(BUENOS AIRES).- “Galatasaray anunció la salida de Mauro Icardi. Si el jugador no trabaja y vive en Turquía, se cae el pedido de restitución internacional en dicho país”, escribió la periodista Naiara Vecchio en sus redes sociales. El análisis expuso cómo la desvinculación del futbolista del club turco podría favorecer de manera indirecta a Wanda Nara, en plena batalla judicial con su ex pareja.
El Galatasaray comunicó este miércoles la salida de Icardi, cuyo vínculo venció el 30 de junio. Su representante, Elio Pino, negoció hasta último momento una extensión por un año con una rebaja del 40 por ciento del salario, pero el acuerdo no prosperó. El delantero rosarino quedó como agente libre en un mercado cerrado, ya que la mayoría de las ligas tiene los libros de pases clausurados en esta ventana.
Icardi y Nara mantienen una disputa judicial desde hace poco más de dos años en Argentina y Turquía. El futbolista reclama la restitución internacional de sus hijas y acusa a la conductora de habérselas llevado del país asiático sin su consentimiento. Hasta hace unos días, Wanda Nara tenía una prohibición de sacar a las menores de Turquía, pero el propio Icardi autorizó que viajaran a Europa junto a su madre; en ese lapso visitaron París y Milán.
El impacto en la restitución internacional
La explicación de Vecchio apunta al corazón del litigio turco. Si Icardi ya no desempeña un trabajo ni fija residencia en Estambul tras su salida del club, la solicitud de restitución que tramitaba en ese país perdería el sustento fáctico que la sostenía. El pedido del futbolista se apoyaba, en parte, en que su centro de vida estaba en Turquía, una condición que ahora quedó desdibujada frente a la falta de contrato laboral y de un domicilio estable en ese territorio.

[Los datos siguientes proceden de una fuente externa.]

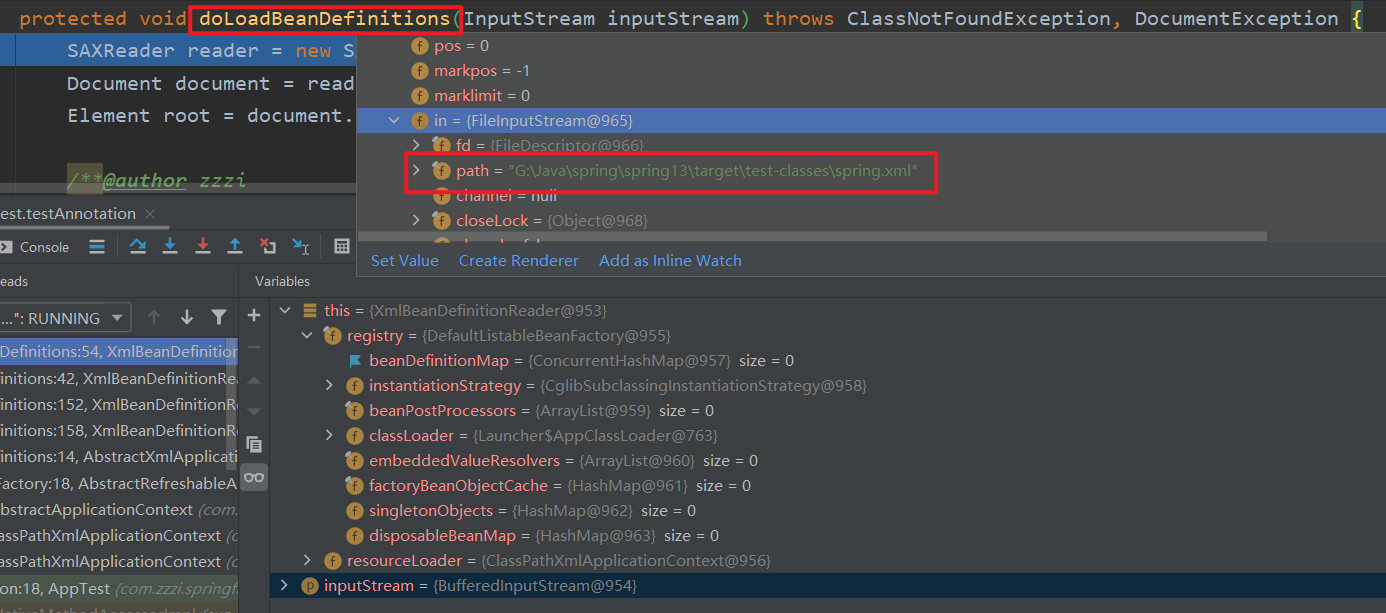Click the Step Over debugger icon
Viewport: 1386px width, 613px height.
coord(138,246)
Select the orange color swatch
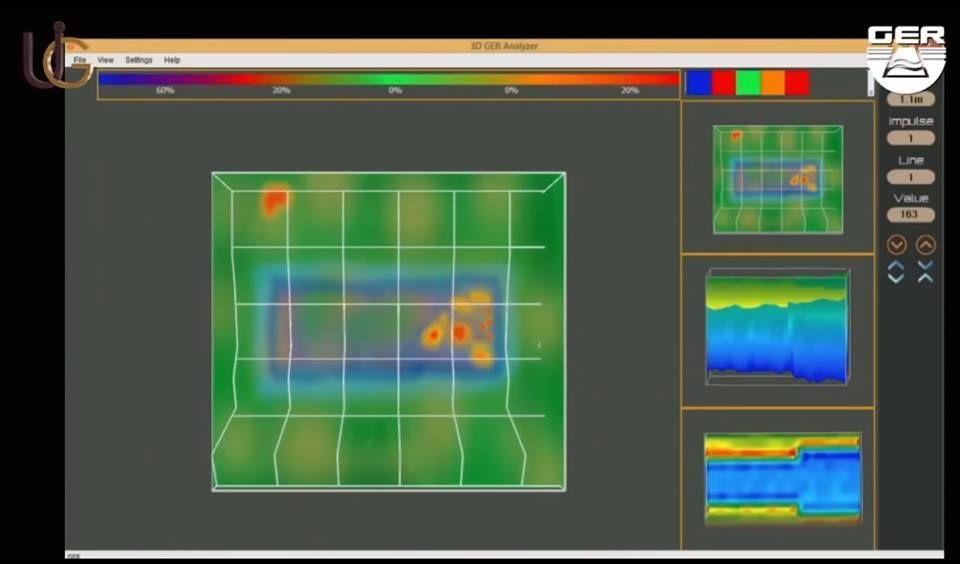This screenshot has width=960, height=564. point(773,83)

A fines de junio, la figura de MasterChef ya había avivado la polémica con duras declaraciones sobre Turquía y el propio Icardi. En el programa SQP, Wanda Nara dijo: “Si yo les muestro a todos ustedes los chats que tengo de Mauro… La única vez que Mauro se quiso separar de mí fue cuando yo le propuse el contrato a Turquía. Me dijo que estaba loca, que era un país de mie…, con gente de mie… Les inculcó a mis hijos que en Turquía la gente tenía olor. A él no le gusta Turquía. No le gusta el equipo, no le gusta la liga, no le gustan los turcos”.
Mientras define su futuro profesional en un mercado ya bloqueado, Icardi deberá resolver si su salida del Galatasaray termina de enterrar la vía judicial que había activado en Turquía. La decisión del club, anunciada apenas unas semanas después de aquellas explosivas declaraciones de Nara, agregó un ingrediente extra a una causa que ya es de por sí mediática y de alto voltaje.
La resolución de fondo sobre la tenencia de las hijas sigue tramitándose en la Argentina, sin una fecha firme para su desenlace. Lo concreto es que la novedad desde Estambul le otorgó a Wanda Nara un alivio táctico inmediato, mientras el enfrentamiento entre ambos continúa sumando capítulos cruzados y nuevas acusaciones.